Text segment:
* * *

Singing the Coast: Masks, Mists, Mirrors, Maps

  • This is a reflection or meditation on Singing the Coast, rather than a review as such. It grew out of a short review I wrote for the Townsville Bulletin at the time of publication. I may have submitted it to an academic journal (I can’t even remember whether it got that far) but really, I wrote it for myself as a way of trying to make sense of a very strange piece of story-telling. I have posted it here on Words & Images because it connects with concerns about indigenous history and heritage in The European colonisation of Australia. A word of warning: it’s long.

Singing the Coast
Margaret Somerville and Tony Perkins
Aboriginal Studies Press, $34.95
May 2010

Singing the Coast attempts to preserve a specific Aboriginal vision and share it with white society. One of its two authors, Margaret Somerville, is Professor of Education at Melbourne’s Monash University, while the other, Tony Perkins, is identified as a ‘cultural knowledge holder and member of the Garbi Elders of Corindi Beach’. With the help of Tony’s fellow Elders, they present essential elements of Gumbaynggirr culture through stories passed down in aboriginal families on the coast between Nambucca Heads (NSW) and Yamba, stories which relate the patterns of their daily lives and weave them into the timeless presence of the country.

* * *

Information given:

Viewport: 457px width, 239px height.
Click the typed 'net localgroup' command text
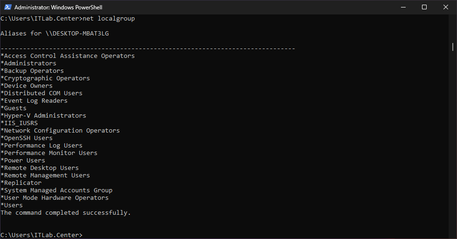pos(109,19)
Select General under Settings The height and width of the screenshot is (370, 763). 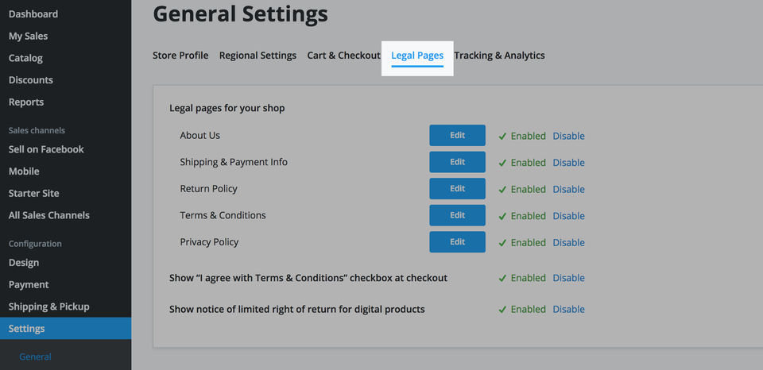click(x=35, y=357)
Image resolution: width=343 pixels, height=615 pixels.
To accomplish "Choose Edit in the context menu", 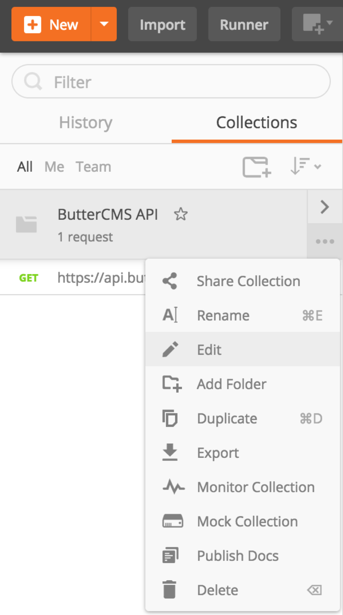I will 209,350.
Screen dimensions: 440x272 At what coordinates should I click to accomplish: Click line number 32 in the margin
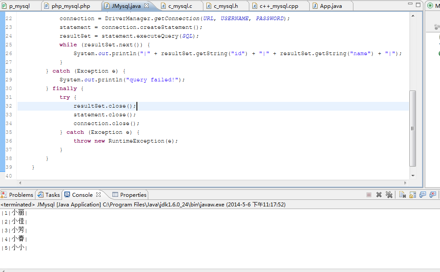(8, 105)
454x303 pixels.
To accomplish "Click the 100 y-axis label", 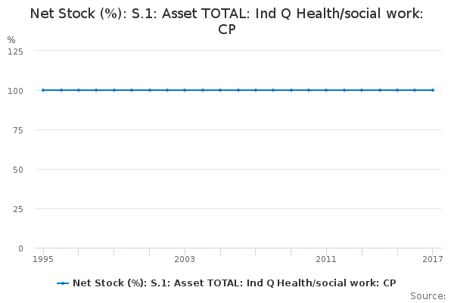I will click(x=16, y=90).
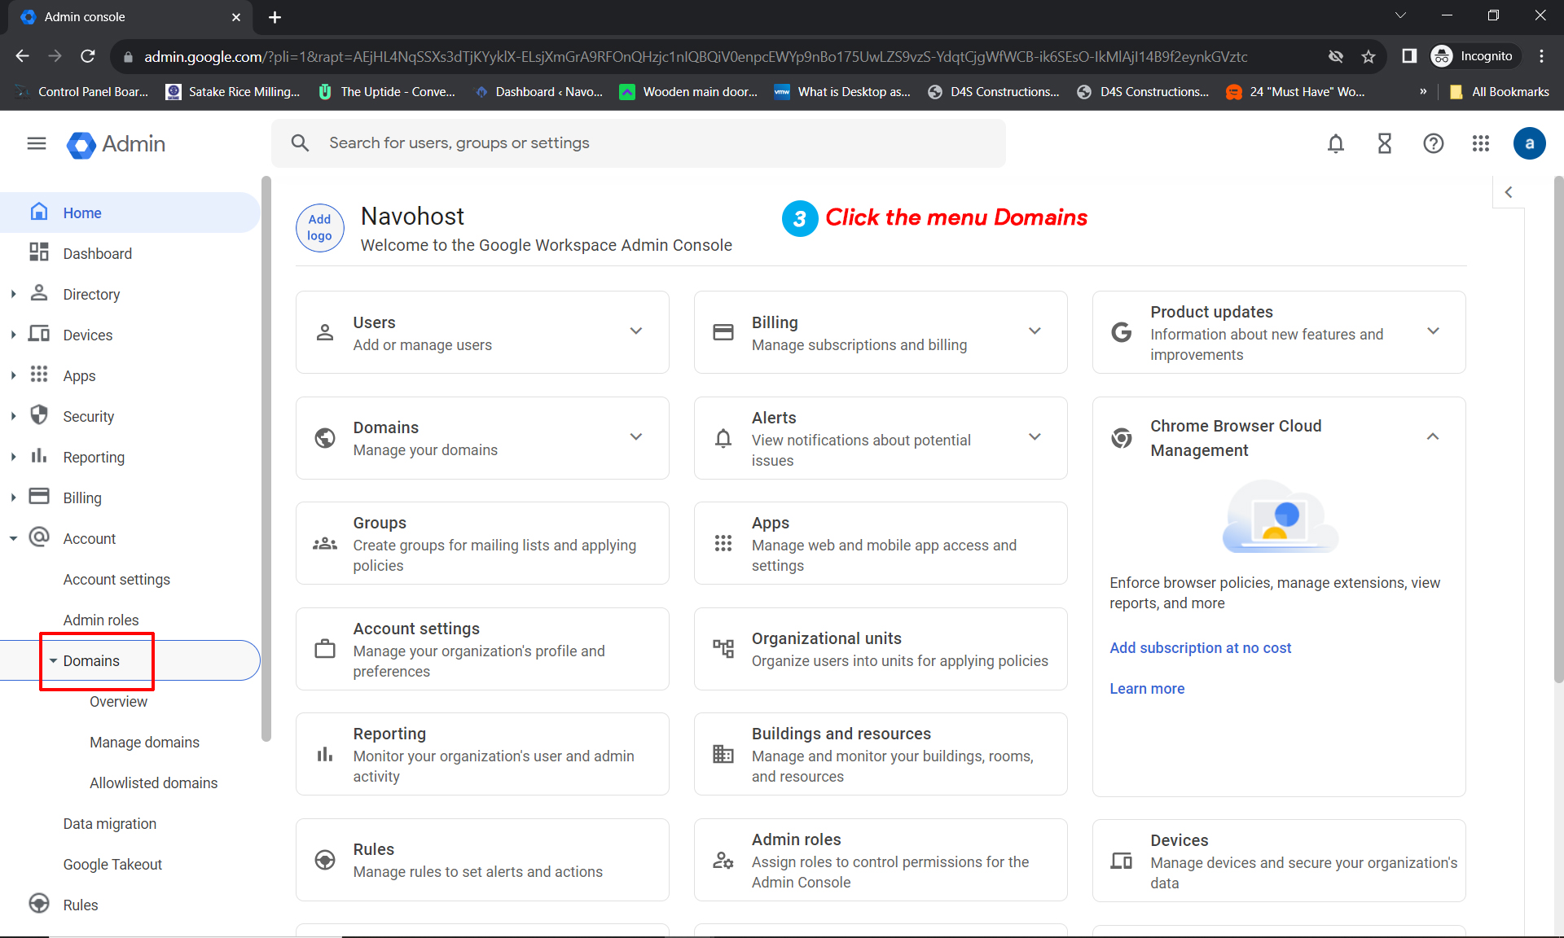1564x938 pixels.
Task: Expand the Directory sidebar section
Action: pyautogui.click(x=13, y=294)
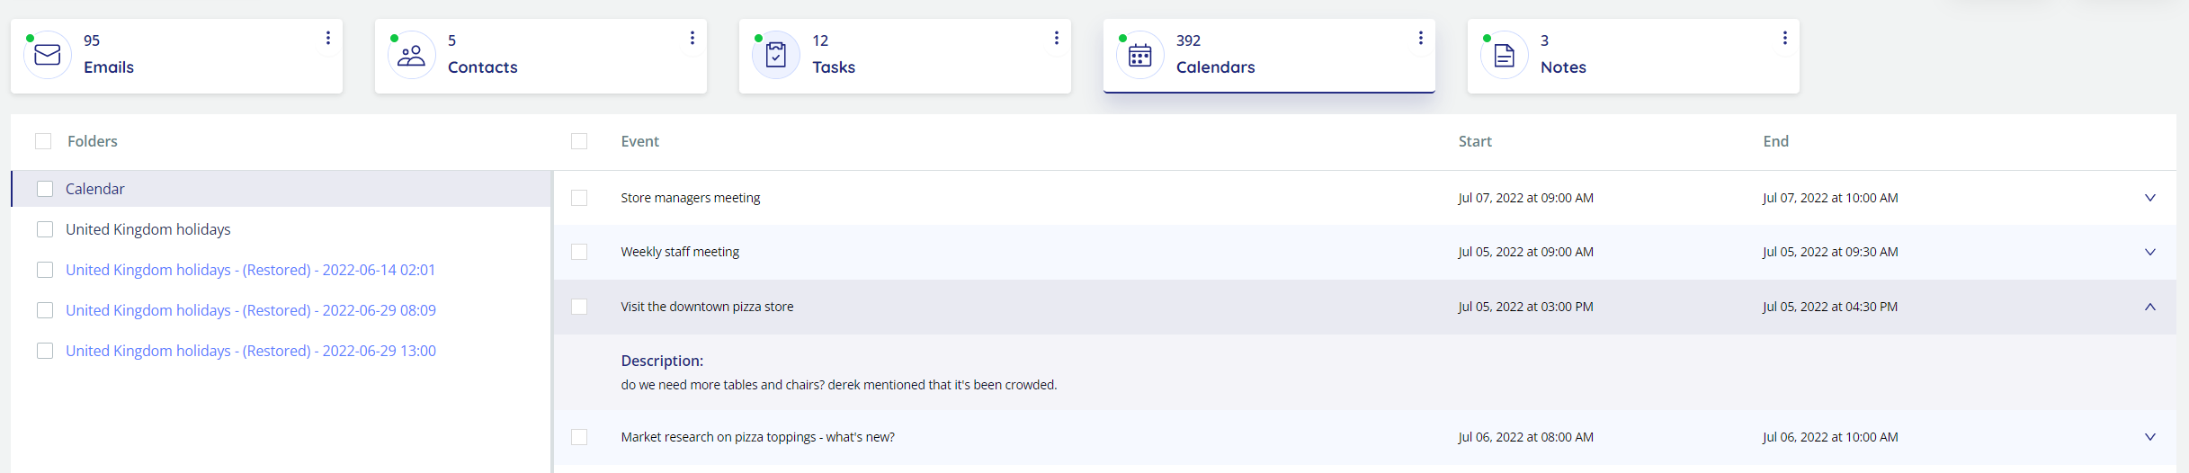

* * *

Required task 1:
Answer these questions about the Singing the Coast reflection, one per line:
(a) For which newspaper was the original short review written?
(b) What position does Margaret Somerville hold?
(c) Between which two places lies the coast where the Gumbaynggirr stories are passed down?
Required task 2: Carry the Singing the Coast reflection on from its last sentence, the one ending "the timeless presence of the country."

Reply 1:
(a) The Townsville Bulletin
(b) Professor of Education at Melbourne's Monash University
(c) Nambucca Heads (NSW) and Yamba

Reply 2:
It is an honest endeavour to do something which I believe is important to our spiritual health as a nation – as individuals, for that matter – so I wanted to like the book and wanted it to succeed, but I was continually frustrated and disappointed by it. Part of my disappointment was due to its language and structure but I gradually realised that my deeper frustrations were enmeshed in white Australians’ history of willed ignorance, of defining ‘aboriginal’ as ‘other’ on the way to dismissing understanding and reconciliation from our ‘need to do’ list.

What follows is one reader’s attempt to come to terms with a book which will undoubtedly evoke a wide variety of responses. For some, it will be a voyage into unknown territory; for others, a triumphant confirmation of identity; for others again, an exemplary study in sharing knowledge across cultural divides. I saw it as an opportunity to hear from a group of people whose voices have been muted for far too long and to revisit country I knew in early adulthood.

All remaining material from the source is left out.